§ **ABOUT THIS TASK**
Report back each line of the records that contains the string "agent".

§ **PROVIDED DATA**
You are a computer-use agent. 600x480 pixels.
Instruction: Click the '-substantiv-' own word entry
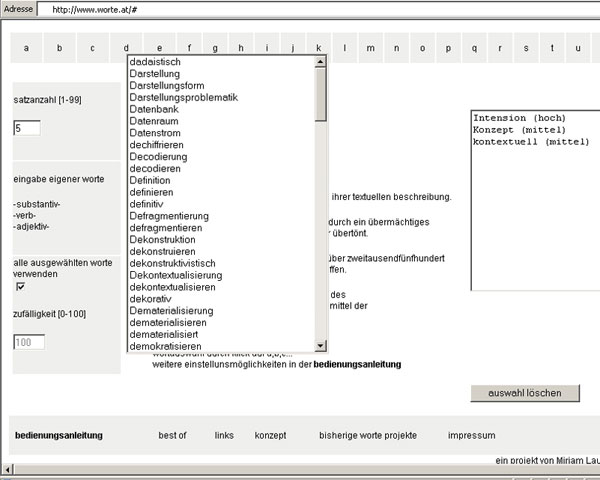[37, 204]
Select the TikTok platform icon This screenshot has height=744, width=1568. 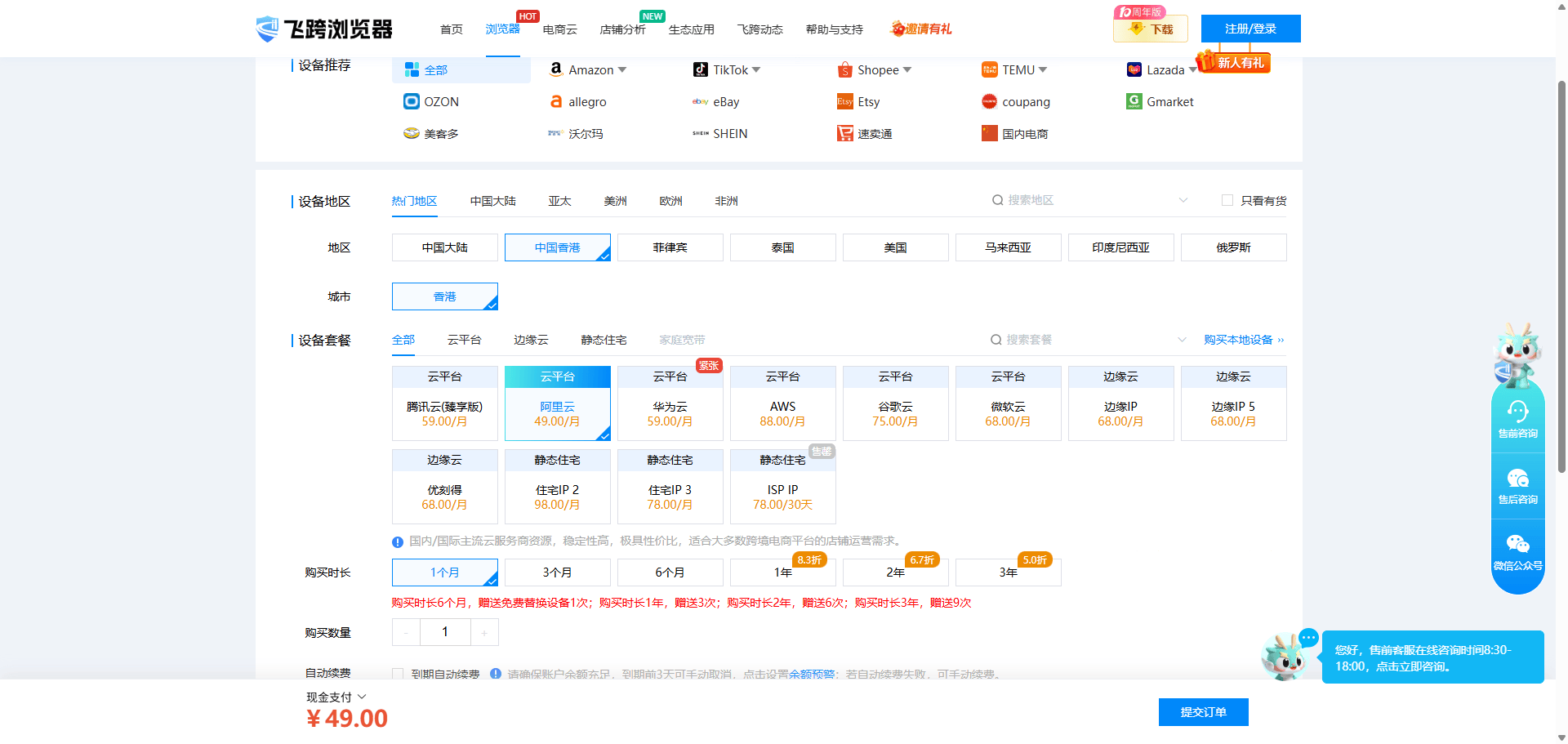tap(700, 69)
---
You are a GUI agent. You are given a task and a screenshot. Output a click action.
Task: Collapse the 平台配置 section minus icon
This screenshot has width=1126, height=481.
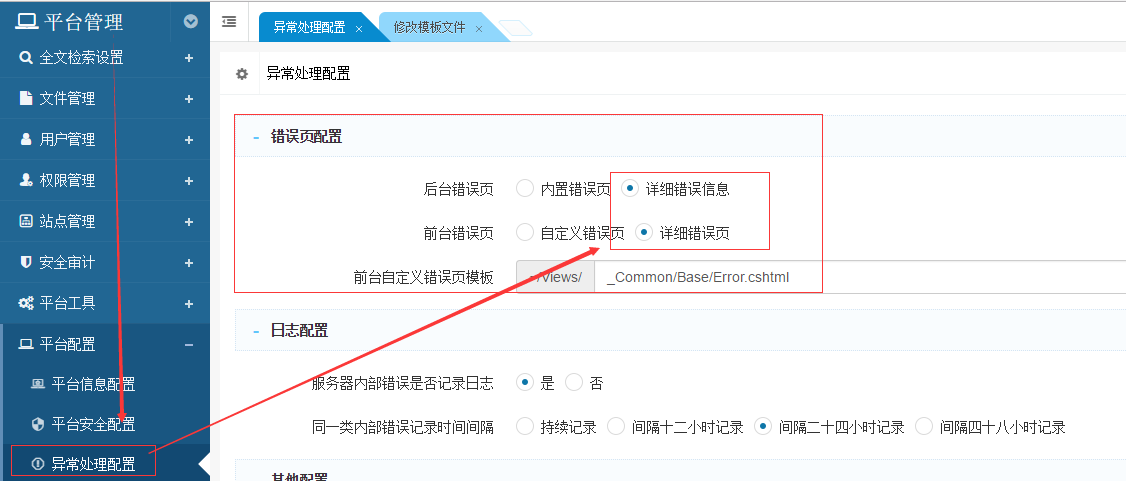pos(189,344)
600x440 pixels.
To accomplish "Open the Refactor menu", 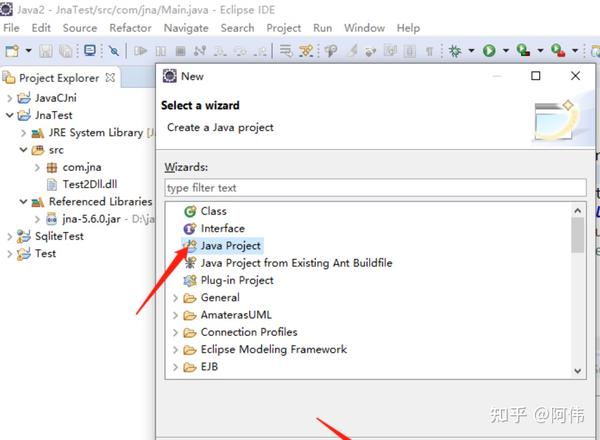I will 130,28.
* * *
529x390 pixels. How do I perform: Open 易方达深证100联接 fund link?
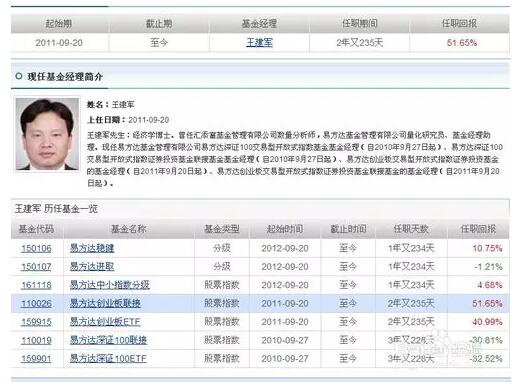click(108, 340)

§ **SOLUTION TO THIS TASK**
You are a computer-use agent. 600x480 pixels.
You are a GUI agent. You are given a task and a screenshot. Output a click action.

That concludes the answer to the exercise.